» Exercise details
Take the lines below beginning at the line that has "Instruction: Open the Chrome profile avatar" and stopping after the line that has "Sort by Account", and print them exactly as they are, with no other lines.

(Dataset items)
□ □ □ □

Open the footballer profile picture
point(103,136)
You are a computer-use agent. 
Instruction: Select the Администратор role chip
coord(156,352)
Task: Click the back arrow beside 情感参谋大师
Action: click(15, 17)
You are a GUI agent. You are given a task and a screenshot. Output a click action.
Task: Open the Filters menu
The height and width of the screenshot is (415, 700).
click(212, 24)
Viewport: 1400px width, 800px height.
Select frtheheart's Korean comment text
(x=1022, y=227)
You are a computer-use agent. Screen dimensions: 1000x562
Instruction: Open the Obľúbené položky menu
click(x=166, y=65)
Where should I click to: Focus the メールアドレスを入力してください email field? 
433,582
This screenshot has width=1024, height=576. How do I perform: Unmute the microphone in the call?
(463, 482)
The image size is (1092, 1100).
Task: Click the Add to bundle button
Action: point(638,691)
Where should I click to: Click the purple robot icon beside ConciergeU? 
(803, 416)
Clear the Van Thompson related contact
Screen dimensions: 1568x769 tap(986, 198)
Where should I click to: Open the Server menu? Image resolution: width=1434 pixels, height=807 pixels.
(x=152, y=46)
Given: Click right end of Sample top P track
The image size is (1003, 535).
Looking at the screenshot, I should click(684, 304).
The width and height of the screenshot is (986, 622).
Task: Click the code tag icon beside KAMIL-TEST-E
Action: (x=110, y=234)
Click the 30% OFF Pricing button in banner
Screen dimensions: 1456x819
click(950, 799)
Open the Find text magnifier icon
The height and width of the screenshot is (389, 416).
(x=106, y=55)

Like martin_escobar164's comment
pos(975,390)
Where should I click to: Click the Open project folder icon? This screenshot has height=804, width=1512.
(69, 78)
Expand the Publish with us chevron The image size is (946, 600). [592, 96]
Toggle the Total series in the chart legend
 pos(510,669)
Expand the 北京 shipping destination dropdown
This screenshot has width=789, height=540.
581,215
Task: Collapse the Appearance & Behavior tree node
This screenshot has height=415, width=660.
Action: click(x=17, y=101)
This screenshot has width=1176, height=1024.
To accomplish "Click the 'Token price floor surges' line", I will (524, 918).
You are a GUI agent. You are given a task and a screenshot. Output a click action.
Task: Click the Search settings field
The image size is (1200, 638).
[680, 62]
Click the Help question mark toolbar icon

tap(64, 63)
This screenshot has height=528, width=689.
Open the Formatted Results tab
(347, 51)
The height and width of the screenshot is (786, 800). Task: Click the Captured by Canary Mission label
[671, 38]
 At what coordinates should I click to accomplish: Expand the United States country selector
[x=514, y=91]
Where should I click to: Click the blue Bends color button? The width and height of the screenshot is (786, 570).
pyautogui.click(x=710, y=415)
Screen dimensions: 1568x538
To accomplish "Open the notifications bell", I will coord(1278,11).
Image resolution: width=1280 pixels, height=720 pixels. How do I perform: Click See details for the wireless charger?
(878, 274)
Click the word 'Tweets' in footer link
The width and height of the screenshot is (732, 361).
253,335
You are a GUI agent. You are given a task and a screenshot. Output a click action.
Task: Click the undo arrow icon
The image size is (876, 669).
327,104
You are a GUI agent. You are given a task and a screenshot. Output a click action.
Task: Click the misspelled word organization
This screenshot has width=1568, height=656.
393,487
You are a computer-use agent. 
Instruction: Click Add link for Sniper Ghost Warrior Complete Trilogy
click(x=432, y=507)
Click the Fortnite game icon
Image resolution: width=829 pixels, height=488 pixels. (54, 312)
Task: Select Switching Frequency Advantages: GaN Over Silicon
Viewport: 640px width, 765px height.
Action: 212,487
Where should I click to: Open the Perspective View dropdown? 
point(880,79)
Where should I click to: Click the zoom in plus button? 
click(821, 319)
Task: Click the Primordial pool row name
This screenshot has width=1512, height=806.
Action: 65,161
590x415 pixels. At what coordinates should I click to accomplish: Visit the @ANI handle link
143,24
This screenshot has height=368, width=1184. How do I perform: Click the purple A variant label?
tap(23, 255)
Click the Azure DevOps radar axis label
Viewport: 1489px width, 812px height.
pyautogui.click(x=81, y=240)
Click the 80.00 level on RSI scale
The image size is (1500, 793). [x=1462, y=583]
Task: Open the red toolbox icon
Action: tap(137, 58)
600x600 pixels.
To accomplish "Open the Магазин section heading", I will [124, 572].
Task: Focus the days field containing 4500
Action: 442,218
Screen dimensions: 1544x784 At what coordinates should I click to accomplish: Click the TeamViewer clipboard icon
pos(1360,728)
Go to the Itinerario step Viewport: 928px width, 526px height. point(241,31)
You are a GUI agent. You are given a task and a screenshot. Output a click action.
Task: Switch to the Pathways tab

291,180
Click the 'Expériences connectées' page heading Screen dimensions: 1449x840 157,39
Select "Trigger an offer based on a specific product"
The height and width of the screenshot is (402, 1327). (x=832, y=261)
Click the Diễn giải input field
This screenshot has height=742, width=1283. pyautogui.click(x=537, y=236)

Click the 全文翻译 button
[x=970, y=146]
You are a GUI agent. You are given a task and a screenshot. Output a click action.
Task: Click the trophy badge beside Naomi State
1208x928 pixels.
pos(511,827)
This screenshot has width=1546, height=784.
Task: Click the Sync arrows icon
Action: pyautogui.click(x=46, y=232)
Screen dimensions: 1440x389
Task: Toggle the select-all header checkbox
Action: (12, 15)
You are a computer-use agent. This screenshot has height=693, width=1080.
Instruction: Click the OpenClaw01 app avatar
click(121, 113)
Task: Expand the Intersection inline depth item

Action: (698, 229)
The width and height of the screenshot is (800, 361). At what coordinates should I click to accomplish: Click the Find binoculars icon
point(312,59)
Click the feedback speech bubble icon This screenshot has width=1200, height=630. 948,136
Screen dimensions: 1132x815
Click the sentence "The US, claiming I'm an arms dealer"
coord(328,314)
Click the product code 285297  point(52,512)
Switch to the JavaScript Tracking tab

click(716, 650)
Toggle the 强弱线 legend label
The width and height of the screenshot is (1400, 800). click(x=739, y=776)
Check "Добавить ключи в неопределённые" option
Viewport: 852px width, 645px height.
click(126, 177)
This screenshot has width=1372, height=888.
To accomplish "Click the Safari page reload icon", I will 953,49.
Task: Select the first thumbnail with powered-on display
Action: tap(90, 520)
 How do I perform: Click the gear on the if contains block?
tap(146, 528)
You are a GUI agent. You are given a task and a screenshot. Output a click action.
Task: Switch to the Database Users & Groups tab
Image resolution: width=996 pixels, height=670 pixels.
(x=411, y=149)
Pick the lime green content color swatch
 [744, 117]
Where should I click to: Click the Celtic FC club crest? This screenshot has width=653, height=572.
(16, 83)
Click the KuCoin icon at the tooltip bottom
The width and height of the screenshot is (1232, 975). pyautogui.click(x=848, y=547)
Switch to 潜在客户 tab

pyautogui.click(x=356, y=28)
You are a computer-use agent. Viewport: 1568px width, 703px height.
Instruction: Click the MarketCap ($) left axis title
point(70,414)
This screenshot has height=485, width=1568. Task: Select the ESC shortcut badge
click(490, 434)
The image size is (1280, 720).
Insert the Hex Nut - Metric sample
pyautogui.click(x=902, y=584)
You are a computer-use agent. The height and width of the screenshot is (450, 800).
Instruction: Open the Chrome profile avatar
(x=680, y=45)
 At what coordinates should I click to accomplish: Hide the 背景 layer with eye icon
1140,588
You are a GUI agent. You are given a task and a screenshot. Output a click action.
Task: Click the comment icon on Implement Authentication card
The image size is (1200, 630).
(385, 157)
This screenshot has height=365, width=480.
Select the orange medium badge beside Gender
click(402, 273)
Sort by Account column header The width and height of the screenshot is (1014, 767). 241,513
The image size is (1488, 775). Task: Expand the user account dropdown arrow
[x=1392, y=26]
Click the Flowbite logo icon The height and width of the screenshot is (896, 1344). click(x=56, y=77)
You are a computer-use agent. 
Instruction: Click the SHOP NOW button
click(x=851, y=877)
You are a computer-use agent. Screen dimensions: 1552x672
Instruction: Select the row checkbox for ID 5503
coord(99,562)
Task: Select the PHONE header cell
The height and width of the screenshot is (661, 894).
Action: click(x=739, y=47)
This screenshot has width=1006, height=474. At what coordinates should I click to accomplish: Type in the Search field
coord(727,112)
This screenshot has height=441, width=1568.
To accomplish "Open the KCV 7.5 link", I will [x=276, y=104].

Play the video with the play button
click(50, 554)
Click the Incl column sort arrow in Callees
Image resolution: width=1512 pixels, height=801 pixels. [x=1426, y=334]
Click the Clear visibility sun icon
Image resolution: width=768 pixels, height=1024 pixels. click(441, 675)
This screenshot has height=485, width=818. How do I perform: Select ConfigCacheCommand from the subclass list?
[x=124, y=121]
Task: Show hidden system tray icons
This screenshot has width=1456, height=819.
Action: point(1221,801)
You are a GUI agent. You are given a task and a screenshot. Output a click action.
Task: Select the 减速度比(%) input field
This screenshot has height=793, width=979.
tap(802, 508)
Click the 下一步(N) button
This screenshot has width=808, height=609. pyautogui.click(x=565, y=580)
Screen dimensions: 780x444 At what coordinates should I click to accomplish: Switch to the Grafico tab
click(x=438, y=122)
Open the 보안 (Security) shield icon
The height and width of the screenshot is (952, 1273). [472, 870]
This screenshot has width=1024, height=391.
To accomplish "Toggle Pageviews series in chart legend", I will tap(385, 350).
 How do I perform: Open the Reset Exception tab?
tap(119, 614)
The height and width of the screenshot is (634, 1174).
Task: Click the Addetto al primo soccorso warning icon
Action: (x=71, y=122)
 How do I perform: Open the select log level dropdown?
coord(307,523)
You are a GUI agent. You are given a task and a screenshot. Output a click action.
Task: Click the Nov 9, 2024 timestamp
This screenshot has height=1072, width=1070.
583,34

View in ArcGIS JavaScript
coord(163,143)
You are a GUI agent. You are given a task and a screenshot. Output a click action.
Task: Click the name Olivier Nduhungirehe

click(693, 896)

□ □ □ □

» Written answer
Instruction: Open the Chrome profile avatar
(x=680, y=45)
 At what coordinates should I click to accomplish: Hide the 背景 layer with eye icon
1140,588
You are a GUI agent. You are given a task and a screenshot. Output a click action.
Task: Click the comment icon on Implement Authentication card
The image size is (1200, 630).
(385, 157)
This screenshot has height=365, width=480.
Select the orange medium badge beside Gender
click(402, 273)
Sort by Account column header The width and height of the screenshot is (1014, 767). 241,513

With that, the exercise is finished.